In studies when evaluated for nitric oxide, it was found that BCG triggers cytokine-dependent, IFN-γ and TNF-α and/or IL1-β, inducible nitric oxide synthase pathways (NOS) expression and nitric oxide release by both alveolar macrophages and non-immune cells, including airway epithelial cells. The efficacy of BCG to improve the clinical course of COVID-19 infection and to prevent absenteeism in order to safeguard continuous patient care is the primary endpoint for studies underway. To flush out the role of nitric oxide, it would be worthwhile to include secondary endpoints of exhaled nitric oxide and serum and saliva nitric oxide metabolites, nitrate and nitrite, which can serve as helpful biomarkers for nitric oxide generation under certain situations.
Assuming exogenously inhaled nitric oxide gas and BCG-immunologically boosted endogenous nitric oxide proves to be effective as a treatment and preventative, a dietary approach could be equally effective at elevated nitric oxide levels within the lung. The dietary nitrate-nitrite-nitric oxide pathway is independent of the arginine/citrulline iNOS. As to the latter, supplementing with arginine or citrulline during advance disease would be of little value, especially since arginase and methylarginines would be elevated thereby diminishing NOS activity.

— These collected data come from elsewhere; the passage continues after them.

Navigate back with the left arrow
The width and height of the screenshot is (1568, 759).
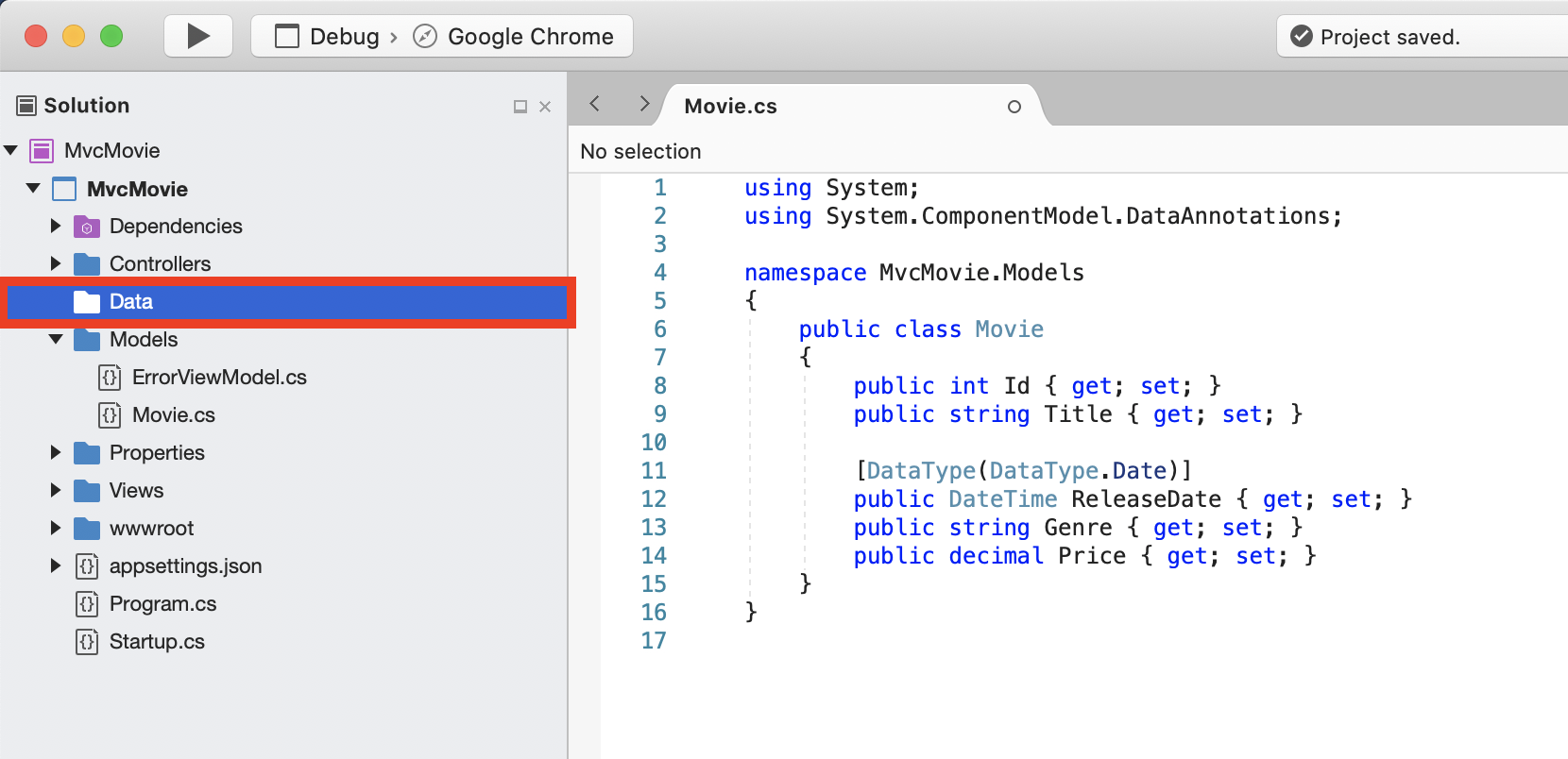(x=595, y=104)
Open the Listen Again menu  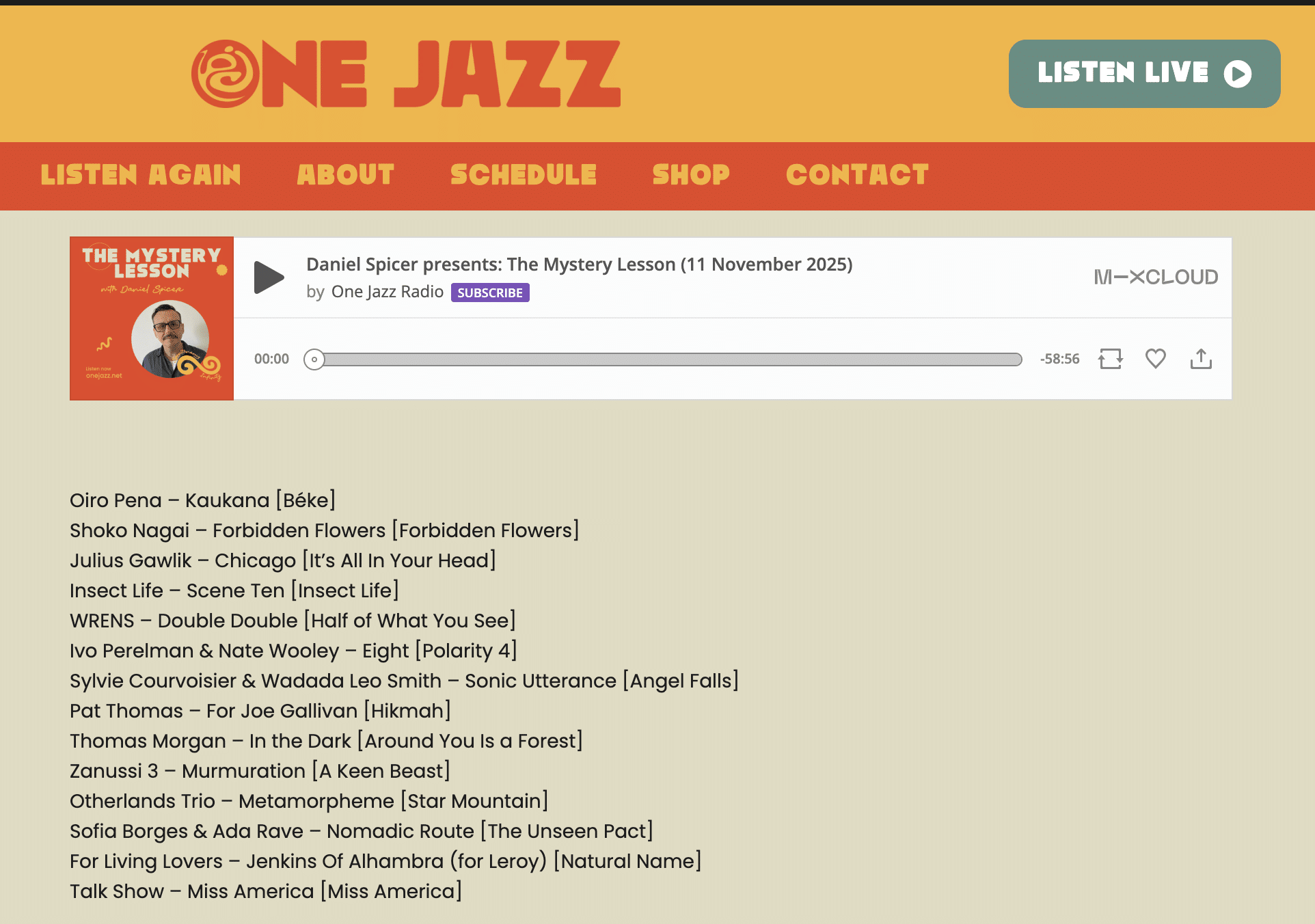[x=141, y=175]
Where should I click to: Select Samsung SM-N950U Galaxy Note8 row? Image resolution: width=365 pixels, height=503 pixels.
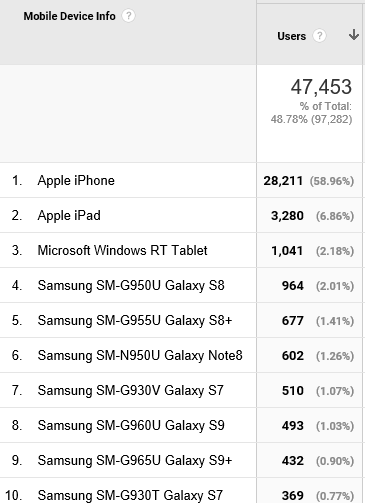coord(140,355)
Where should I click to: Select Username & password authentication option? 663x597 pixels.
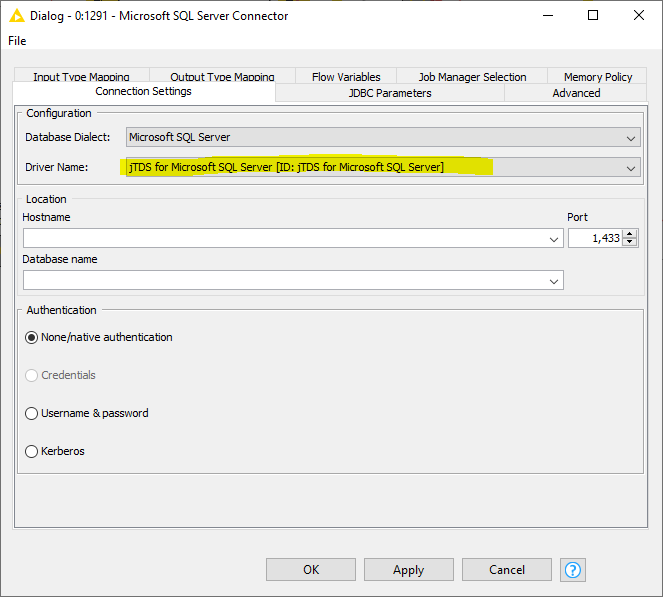coord(32,413)
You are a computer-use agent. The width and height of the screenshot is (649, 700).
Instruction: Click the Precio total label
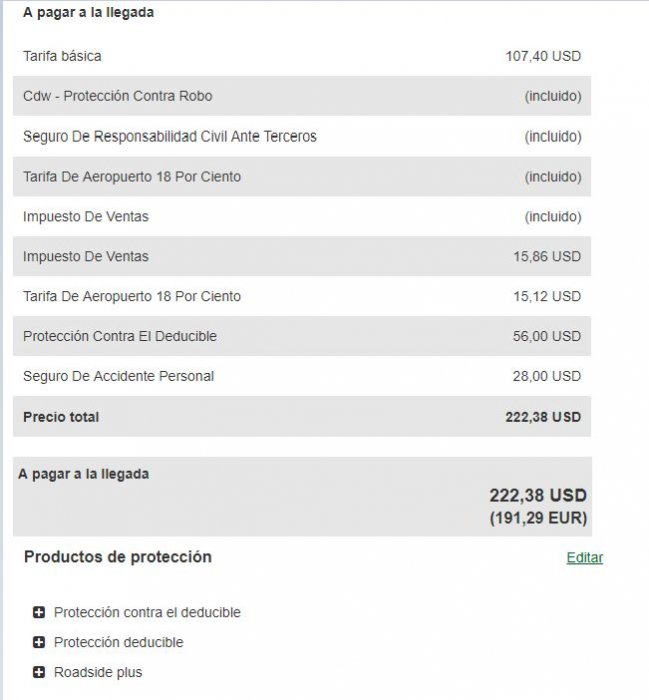(61, 416)
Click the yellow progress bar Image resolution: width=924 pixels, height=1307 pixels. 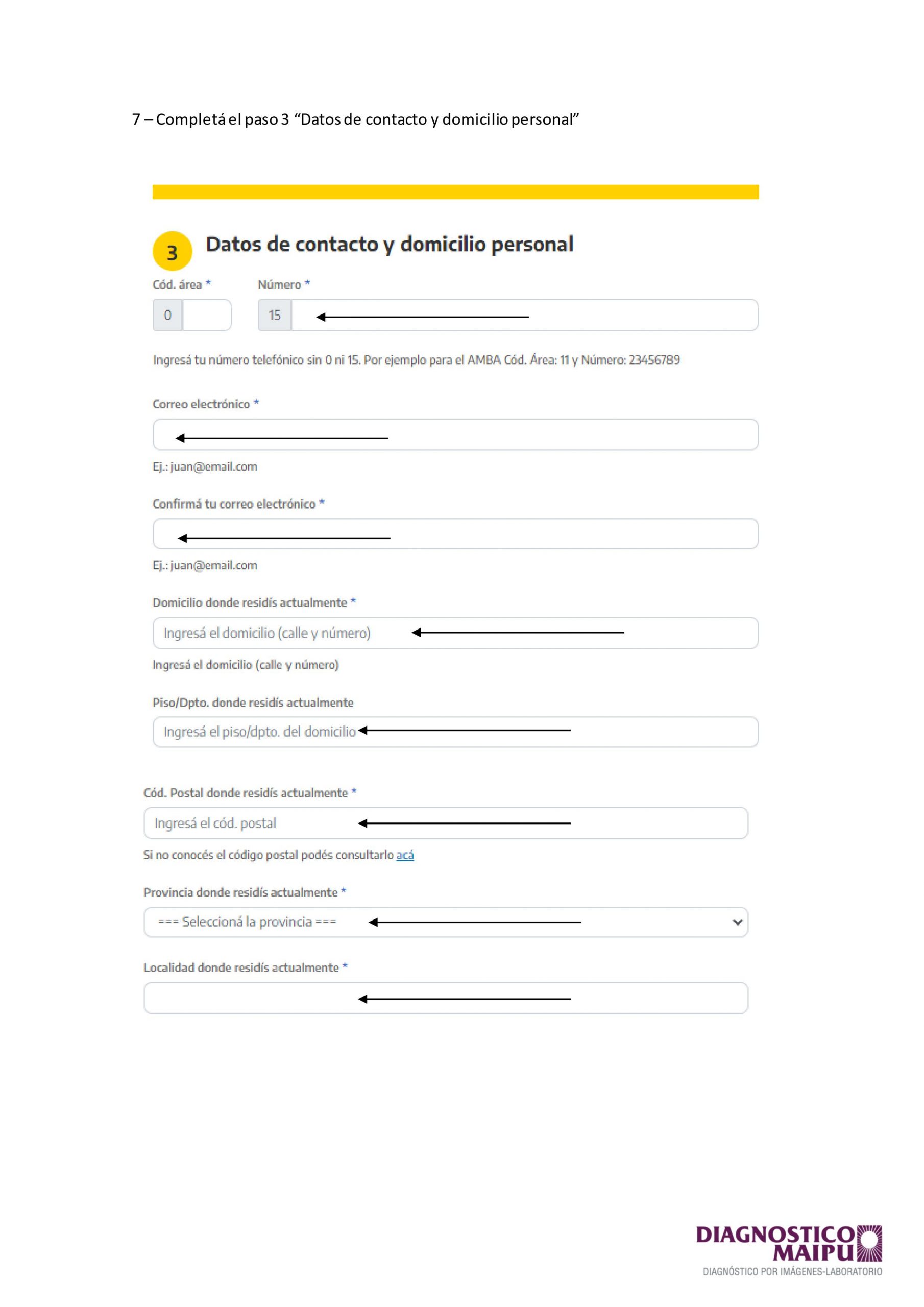455,192

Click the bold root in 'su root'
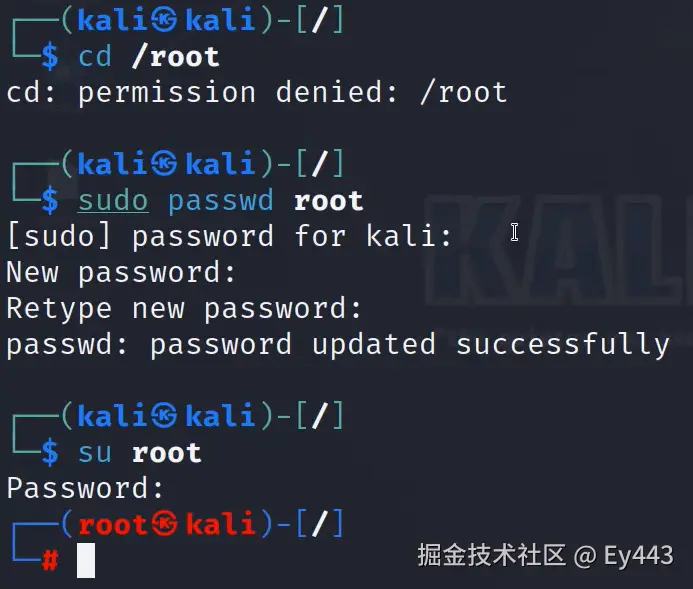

However, bypassing the NOS pathway via dietary inorganic nitrate would restore nitric oxide as shown in hypertensives who are nitric oxide deficient. Here, nitric oxide is produced through the chemical transformation of dietary inorganic nitrate. It is well understood that dietary inorganic nitrates behave as a pro-drug in which the body converts inorganic nitrate to nitric oxide through a series of well-defined steps beginning with the friendly microflora on the tongue reducing nitrate to nitrite, which is subsequently reduced to nitric oxide in the gut, blood stream, and various organs, including the lung. The formation of inorganic nitrite in this pathway is absorbed into the circulation where it acts as a transitory storage pool for subsequent nitric oxide production. The conversion of inorganic nitrite to nitric oxide is expedited in conditions of acidosis or hypoxemia which occurs in regions of the pulmonary vasculature in lungs of COPD patients and those that exhibit acute respiratory distress syndrome as observed in coronavirus infected lungs.
If nitric oxide emerges as the linchpin in the BCG trials, such results, together with clinical studies of inhaled nitric oxide, these outcomes would usher in new drug design and disease targeting based on nitric oxide through inhalation, immune adjuvants, and dietary approaches.
Shawn J. Green, PhD, is a clinical scientist in the cardiology group at the Lundquist Institute at Harbor-UCLA Medical Center and published some of the very first observations on how the immune system makes nitric oxide to combat intracellular pathogens such as tularemia, leishmania, and malaria while serving at Walter Reed Army Institute of Research.